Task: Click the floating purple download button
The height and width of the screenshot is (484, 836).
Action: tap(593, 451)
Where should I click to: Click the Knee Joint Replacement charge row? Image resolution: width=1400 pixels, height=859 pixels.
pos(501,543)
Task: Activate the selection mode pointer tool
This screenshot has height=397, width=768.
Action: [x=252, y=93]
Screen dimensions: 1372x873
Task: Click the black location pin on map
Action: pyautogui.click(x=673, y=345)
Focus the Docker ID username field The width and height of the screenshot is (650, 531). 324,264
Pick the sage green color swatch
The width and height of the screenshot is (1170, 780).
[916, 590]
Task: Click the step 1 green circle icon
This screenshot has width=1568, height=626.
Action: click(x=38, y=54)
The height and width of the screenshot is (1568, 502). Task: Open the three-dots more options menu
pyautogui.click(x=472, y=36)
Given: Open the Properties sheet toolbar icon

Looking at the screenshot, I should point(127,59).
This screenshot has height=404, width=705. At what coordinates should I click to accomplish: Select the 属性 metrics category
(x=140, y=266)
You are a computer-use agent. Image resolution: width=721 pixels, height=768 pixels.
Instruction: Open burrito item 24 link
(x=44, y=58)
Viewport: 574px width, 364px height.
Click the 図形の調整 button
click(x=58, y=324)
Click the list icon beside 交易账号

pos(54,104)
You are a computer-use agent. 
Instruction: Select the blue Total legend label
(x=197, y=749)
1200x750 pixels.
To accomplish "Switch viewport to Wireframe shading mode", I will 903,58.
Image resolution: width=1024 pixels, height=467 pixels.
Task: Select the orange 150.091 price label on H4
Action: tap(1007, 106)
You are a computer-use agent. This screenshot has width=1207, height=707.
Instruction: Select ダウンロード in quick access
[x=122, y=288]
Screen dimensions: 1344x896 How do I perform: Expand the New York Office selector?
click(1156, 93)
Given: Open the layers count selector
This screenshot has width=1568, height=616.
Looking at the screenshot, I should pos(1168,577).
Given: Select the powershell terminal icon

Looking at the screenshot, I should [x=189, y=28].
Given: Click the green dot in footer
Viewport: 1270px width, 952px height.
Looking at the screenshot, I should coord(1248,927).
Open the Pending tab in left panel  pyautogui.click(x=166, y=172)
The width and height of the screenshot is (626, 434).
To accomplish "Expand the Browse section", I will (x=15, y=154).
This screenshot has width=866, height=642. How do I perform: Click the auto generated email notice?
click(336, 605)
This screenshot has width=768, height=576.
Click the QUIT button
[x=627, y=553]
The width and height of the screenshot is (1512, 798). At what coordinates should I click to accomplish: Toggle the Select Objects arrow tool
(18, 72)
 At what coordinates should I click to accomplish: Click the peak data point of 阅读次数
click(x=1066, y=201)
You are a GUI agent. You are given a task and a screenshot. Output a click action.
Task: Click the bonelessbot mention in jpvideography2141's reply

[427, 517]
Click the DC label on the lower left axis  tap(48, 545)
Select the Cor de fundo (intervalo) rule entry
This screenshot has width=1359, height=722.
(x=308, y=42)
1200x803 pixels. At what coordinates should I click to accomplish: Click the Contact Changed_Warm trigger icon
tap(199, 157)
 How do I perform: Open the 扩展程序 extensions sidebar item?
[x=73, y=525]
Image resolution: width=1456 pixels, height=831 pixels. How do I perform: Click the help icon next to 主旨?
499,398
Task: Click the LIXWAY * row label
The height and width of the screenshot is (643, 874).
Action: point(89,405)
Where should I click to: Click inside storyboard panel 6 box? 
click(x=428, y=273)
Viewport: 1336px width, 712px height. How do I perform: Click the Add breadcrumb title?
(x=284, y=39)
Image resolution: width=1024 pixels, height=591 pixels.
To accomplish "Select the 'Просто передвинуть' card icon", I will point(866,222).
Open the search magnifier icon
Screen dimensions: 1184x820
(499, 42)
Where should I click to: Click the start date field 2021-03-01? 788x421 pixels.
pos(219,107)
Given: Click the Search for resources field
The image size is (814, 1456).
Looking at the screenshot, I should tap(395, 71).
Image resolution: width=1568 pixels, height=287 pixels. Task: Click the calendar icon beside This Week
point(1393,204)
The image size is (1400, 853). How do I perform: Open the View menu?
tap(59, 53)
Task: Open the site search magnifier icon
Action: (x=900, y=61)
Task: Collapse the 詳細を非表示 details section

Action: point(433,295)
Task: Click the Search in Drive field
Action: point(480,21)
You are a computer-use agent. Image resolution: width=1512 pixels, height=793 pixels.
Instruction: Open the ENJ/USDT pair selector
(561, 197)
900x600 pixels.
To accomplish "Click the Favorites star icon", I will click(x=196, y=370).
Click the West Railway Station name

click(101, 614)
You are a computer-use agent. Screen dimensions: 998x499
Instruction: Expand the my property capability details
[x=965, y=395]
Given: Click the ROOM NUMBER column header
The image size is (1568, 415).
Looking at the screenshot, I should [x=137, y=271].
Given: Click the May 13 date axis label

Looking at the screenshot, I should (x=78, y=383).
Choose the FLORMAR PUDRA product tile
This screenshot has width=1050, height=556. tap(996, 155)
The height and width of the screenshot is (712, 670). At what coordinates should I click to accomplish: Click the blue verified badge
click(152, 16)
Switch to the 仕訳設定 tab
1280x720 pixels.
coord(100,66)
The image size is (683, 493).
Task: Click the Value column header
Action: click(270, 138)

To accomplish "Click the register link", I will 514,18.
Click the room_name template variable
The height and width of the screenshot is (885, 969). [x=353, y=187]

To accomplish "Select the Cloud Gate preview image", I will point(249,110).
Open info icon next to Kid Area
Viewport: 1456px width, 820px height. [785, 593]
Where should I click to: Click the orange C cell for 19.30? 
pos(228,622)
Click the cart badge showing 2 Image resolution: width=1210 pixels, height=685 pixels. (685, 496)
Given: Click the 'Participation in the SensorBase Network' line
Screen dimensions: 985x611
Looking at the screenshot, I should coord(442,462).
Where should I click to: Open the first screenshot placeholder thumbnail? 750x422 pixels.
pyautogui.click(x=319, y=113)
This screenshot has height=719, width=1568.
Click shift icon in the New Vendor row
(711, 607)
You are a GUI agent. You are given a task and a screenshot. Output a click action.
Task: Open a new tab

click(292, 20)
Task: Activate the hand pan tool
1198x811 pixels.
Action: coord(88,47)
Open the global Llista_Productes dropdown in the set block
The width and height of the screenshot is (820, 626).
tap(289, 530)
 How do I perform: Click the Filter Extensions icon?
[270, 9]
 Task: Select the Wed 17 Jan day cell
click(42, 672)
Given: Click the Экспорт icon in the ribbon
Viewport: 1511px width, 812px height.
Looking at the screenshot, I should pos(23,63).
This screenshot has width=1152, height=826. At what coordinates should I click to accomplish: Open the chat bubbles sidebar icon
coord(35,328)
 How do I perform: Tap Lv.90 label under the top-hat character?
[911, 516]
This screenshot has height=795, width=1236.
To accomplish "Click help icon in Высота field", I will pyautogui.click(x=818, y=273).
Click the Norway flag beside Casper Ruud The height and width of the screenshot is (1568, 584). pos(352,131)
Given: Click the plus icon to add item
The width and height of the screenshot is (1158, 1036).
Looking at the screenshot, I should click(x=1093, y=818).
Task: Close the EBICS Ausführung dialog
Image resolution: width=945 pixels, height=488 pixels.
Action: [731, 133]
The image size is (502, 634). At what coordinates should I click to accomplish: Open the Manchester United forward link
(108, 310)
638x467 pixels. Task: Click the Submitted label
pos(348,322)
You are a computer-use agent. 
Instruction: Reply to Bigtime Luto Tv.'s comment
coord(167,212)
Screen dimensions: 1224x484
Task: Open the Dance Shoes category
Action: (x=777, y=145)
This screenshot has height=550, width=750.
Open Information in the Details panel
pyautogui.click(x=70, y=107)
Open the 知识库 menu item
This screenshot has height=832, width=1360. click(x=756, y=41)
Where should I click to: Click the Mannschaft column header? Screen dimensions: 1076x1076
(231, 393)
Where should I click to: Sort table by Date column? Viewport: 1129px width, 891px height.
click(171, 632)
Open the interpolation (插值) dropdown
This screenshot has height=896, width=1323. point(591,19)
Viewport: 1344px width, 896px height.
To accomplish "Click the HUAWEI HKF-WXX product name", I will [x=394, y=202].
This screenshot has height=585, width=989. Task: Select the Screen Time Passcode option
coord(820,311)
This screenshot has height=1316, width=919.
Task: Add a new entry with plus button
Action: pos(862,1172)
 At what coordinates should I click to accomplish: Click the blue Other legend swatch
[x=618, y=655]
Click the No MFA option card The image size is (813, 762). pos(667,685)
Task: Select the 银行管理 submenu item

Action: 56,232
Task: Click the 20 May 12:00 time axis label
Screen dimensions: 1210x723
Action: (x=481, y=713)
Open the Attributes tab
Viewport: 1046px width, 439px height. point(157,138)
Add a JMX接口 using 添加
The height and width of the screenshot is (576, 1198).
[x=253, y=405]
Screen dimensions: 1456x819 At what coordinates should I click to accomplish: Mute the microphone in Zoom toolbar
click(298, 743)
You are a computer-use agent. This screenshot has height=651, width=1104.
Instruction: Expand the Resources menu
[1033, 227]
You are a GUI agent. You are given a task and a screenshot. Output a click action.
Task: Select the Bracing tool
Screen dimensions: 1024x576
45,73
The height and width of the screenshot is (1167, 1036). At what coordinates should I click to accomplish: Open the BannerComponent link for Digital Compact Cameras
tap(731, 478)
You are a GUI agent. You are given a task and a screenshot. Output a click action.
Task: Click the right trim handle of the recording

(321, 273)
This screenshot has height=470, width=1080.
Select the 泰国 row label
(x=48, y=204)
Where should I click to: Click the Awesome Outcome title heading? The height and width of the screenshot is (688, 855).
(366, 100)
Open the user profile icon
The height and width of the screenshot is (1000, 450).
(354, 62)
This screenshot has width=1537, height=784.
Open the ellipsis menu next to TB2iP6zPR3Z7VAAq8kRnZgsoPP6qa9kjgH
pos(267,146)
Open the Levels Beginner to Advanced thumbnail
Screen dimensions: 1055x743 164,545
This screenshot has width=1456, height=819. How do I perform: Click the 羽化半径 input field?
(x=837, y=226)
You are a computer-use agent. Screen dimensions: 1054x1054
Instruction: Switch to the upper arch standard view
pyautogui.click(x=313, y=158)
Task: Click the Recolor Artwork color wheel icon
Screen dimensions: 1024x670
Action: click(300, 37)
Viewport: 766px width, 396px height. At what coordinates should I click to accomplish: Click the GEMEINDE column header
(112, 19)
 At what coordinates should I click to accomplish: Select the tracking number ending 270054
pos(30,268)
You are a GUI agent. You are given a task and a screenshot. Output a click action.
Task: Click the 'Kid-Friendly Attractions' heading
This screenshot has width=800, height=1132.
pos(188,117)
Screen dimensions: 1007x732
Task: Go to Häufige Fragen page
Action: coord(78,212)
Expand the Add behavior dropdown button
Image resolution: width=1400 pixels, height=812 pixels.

**TASK DIRECTIONS:**
When the line with "Where should I click to: Sort" is reached in the data above, start copying there, and copy each line exactly until the line with "Viewport: 1344px width, 896px height." has been copied; copy nothing else.

**EXERCISE OUTPUT:**
Where should I click to: Sort table by Date column? Viewport: 1129px width, 891px height.
click(171, 632)
Open the interpolation (插值) dropdown
This screenshot has height=896, width=1323. point(591,19)
Viewport: 1344px width, 896px height.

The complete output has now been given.